La chute d’un mur inébranlable : voilà une parabole qui pourrait nous aider à mieux comprendre la vie.

Dans un sens négatif tout d’abord. Plus vite que nous le souhaitons, les constructions qui nous sécurisent, nos réseaux de relations, nos piliers – comme le travail, la santé, les constructions de pensées qui donnent sens à notre vie – peuvent s’écrouler . Un événement subit suffit parfois pour tout bouleverser.

Toutefois, dans un sens positif, cela peut vouloir dire que jamais une séparation, une dispute, une différence, un mur qui fait obstacle, n’est condamné à être une source de division pour toujours.

(Pause)

Pensez un instant à l’époque où catholiques et protestants changeaient de rue dès qu’ils s’apercevaient de loin sur le même trottoir ; rappelons-nous l’époque où un mariage mixte entre catholique et protestant représentait une catastrophe ou une honte pour les familles, des deux côtés … Une soirée comme celle d’aujourd’hui était alors impensable, inimaginable, pure folie …

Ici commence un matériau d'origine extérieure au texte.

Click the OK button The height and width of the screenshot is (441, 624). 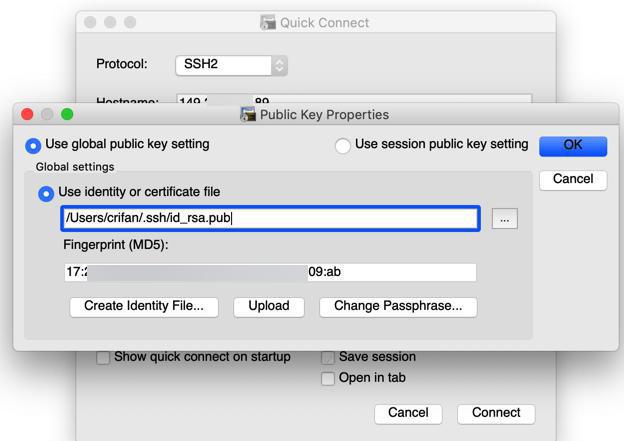[572, 145]

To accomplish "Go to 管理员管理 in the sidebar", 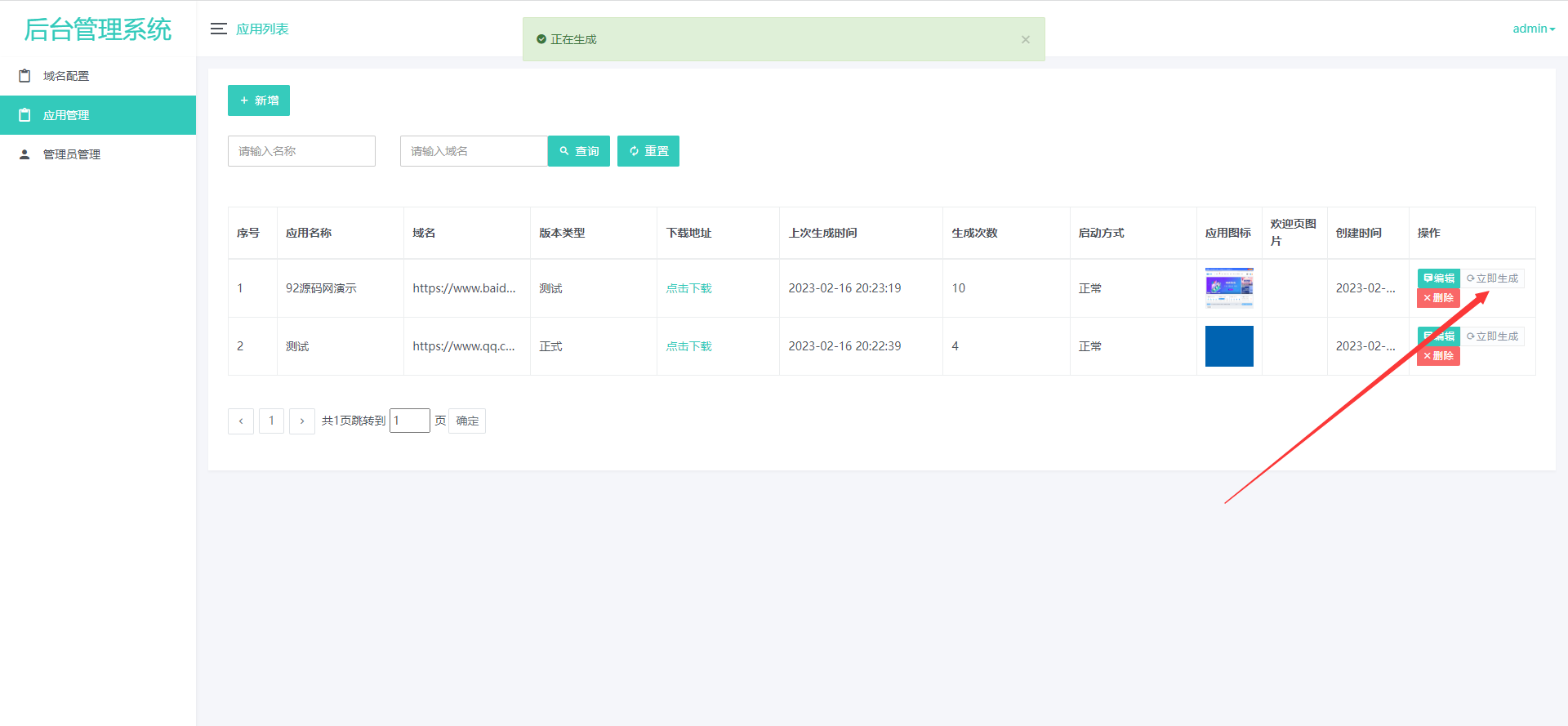I will tap(72, 154).
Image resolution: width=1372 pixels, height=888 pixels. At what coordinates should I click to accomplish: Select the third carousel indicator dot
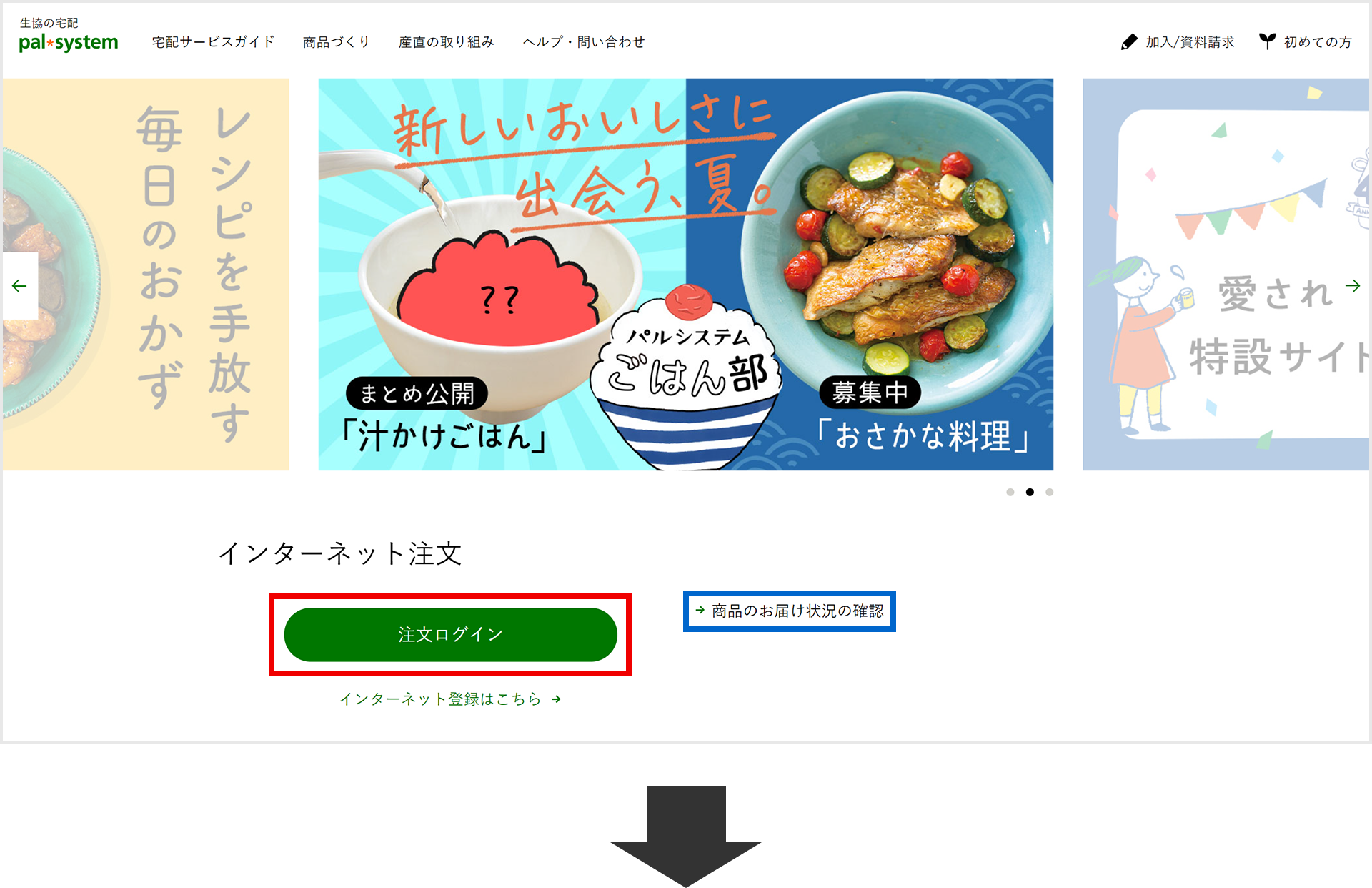(x=1049, y=492)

Qui, au moment des guerres de religions au seizième siècle, aurait osé imaginer qu’un jour, un pape accepterait l’invitation des églises luthériennes à une prière œcuménique comme ce fut le cas l’année passée, quand le pape François s’est rendu en Suède le 31 octobre 2016 à l’invitation de la Fédération mondiale luthérienne à l’occasion du lancement de la commémoration du 500e anniversaire de la Réforme luthérienne.

Je voudrais vous citer un passage de la «  Déclaration conjointe », qui a été signée à l’occasion de cette prière œcuménique, pour vous montrer à quel point les briques du mur de séparation se sont transformées en briques pour construire des ponts :

« Nous nous sommes rapprochés les uns des autres à travers le service commun à nos prochains – souvent dans des circonstances de souffrance et de persécution (on voit l’aspect de la croix, symbole de la souffrance, qui a contribué au rapprochement). Grâce au dialogue et au témoignage partagé, nous ne sommes plus des étrangers les uns pour les autres. Plutôt, nous avons appris que ce qui nous unit est plus grand que ce qui nous divise.“ 

(Pause)

 Les murs tombent, des brèches s’ouvrent, le silence glacial se transforme en partage, des personnes se rapprochent. Quel pourrait bien être le moteur, la motivation, pour transformer les murs de séparation? Pour ceux et celles qui veulent suivre le Christ, qui adhèrent à Jésus Christ, cette question ne se pose même pas ! L’amour du Christ nous y PRESSE !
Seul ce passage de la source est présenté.